Visão geral do estudo
Status
Concluído
Condições
Intervenção / Tratamento
Tipo de estudo
Observacional
Inscrição (Real)
40
Critérios de participação
Os pesquisadores procuram pessoas que se encaixem em uma determinada descrição, chamada de critérios de elegibilidade.
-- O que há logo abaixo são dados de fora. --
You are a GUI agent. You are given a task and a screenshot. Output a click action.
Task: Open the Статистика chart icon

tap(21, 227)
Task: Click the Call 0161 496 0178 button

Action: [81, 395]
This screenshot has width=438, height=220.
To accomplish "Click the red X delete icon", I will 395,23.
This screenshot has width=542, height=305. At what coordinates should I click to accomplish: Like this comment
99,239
Alguns exemplos desses critérios são a condição geral de saúde de uma pessoa ou tratamentos anteriores.
Critérios de elegibilidade
Idades elegíveis para estudo
19 anos a 90 anos (Adulto, Adulto mais velho)
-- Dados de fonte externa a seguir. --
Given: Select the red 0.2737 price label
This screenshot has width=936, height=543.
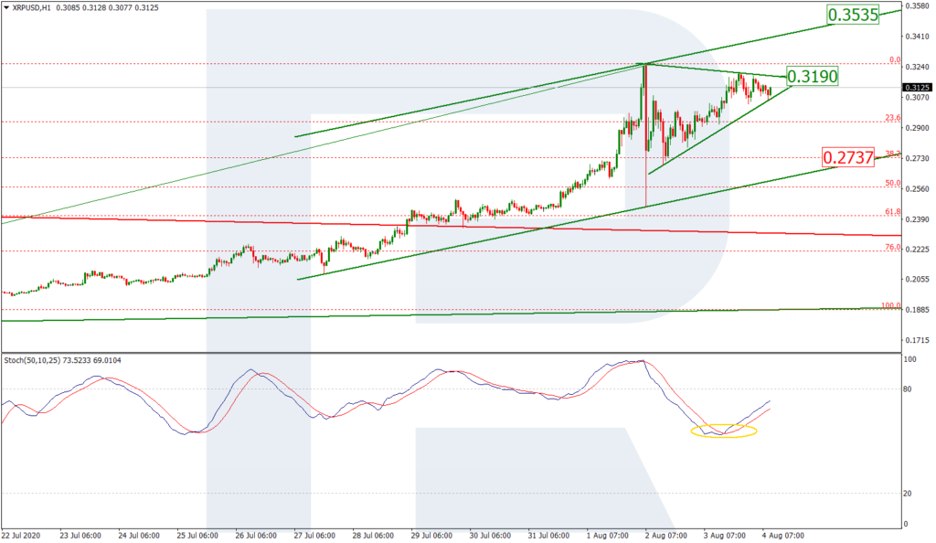Looking at the screenshot, I should [847, 157].
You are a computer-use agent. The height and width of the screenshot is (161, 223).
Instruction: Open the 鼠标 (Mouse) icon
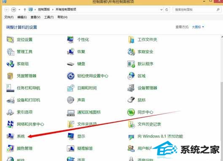coord(131,100)
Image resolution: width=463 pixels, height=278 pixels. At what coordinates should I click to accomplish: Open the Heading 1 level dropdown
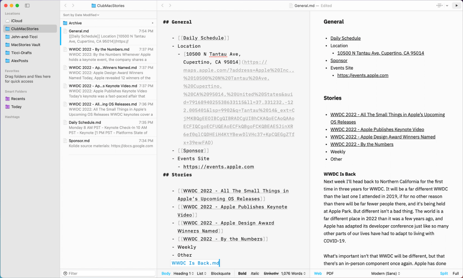[x=184, y=274]
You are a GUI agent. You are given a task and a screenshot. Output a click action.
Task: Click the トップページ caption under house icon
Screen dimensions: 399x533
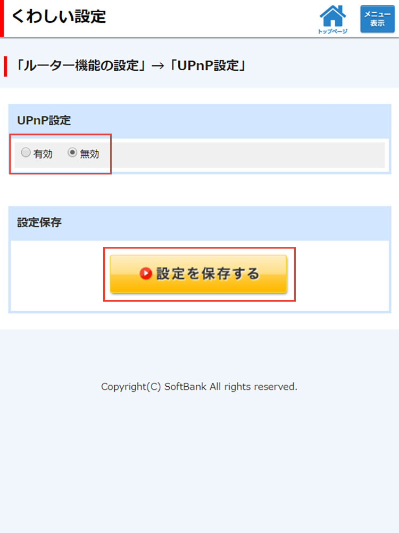pyautogui.click(x=333, y=31)
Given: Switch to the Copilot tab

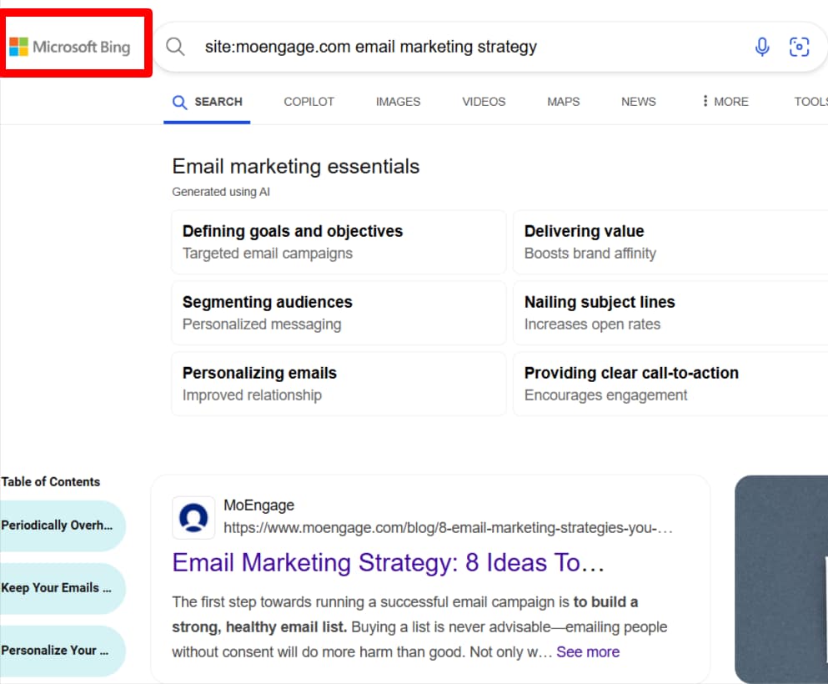Looking at the screenshot, I should coord(309,102).
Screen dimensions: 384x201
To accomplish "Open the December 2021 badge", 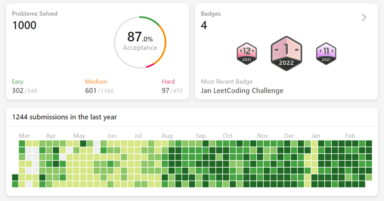I will (x=247, y=54).
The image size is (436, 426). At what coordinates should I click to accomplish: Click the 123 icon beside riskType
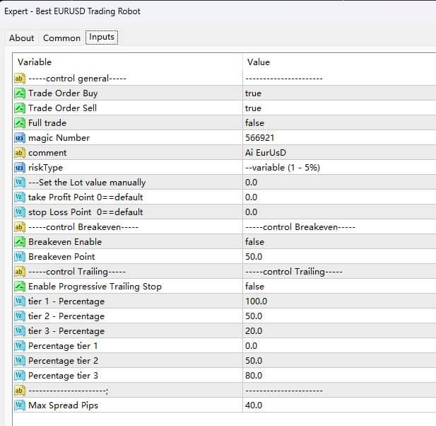tap(20, 168)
Aceita Voluntários Saudáveis
Não
Gêneros Elegíveis para o Estudo
Tudo
Método de amostragem
Amostra de Probabilidade
População do estudo
Foram recrutados pacientes sem estágio DR proliferativo moderado (versão simplificada da classificação ETDRS objetivada pelo Comitê de Diretrizes da Academia Americana de Oftalmologia) e tipo de edema macular cistóide sem componente de líquido sub-retiniano
Descrição
Critério de inclusão:
- Idade > 18 anos
- BCVA maior que 0,5 LogMAR no olho do estudo no exame inicial
- Presença de EMD recente
- CMT > 300µm conforme medido usando o SD-OCT no exame inicial
Critério de exclusão:
- Qualquer cirurgia ocular anterior nos últimos 6 meses
- tratamentos a laser
- Trauma ocular prévio
- Doenças vasculares da retina
- Doenças da interface vítreo-retiniana
- Opacidades médias das lentes (de acordo com o Sistema de Classificação de Opacidades das Lentes)
Plano de estudo
Esta seção fornece detalhes do plano de estudo, incluindo como o estudo é projetado e o que o estudo está medindo.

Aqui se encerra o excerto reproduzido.